Begin Records to process

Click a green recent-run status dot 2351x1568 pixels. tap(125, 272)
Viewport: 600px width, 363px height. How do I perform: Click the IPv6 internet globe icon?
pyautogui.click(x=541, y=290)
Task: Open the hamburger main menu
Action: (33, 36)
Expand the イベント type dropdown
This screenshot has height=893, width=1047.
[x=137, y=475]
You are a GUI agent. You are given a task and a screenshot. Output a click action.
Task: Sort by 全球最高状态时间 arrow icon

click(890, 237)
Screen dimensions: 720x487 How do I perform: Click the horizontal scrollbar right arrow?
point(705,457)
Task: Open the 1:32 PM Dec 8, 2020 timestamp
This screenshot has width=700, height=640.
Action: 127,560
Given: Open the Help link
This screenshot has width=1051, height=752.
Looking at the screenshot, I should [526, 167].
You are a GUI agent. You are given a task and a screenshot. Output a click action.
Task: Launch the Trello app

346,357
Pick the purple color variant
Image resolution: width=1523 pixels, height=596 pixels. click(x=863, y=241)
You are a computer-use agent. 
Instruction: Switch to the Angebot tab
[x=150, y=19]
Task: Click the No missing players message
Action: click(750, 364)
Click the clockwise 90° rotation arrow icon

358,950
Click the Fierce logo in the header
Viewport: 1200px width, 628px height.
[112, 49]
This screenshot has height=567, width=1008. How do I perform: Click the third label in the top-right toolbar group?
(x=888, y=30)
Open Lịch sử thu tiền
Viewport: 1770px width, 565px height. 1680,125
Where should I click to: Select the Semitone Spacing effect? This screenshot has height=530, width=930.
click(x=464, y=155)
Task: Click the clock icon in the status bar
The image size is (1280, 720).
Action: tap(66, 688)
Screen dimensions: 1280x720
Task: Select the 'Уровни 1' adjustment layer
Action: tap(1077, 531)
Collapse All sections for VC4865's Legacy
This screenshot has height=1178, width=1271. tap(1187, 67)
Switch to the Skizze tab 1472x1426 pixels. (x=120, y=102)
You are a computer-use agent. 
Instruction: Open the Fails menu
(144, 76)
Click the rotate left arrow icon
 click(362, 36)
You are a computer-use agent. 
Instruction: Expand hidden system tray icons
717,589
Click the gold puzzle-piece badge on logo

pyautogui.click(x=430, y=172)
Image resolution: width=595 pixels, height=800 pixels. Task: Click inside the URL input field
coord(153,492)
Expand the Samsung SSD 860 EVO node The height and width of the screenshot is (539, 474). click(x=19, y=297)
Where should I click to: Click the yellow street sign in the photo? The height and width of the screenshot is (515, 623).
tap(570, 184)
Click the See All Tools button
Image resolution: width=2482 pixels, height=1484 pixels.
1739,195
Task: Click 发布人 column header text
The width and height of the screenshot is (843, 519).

End Records to process

What you are asked to do: Filter the entries above, copying every line that contains the string "perform".

Correct answer:
Viewport: 600px width, 363px height. How do I perform: Click the IPv6 internet globe icon?
Screen dimensions: 720x487 How do I perform: Click the horizontal scrollbar right arrow?
This screenshot has height=567, width=1008. How do I perform: Click the third label in the top-right toolbar group?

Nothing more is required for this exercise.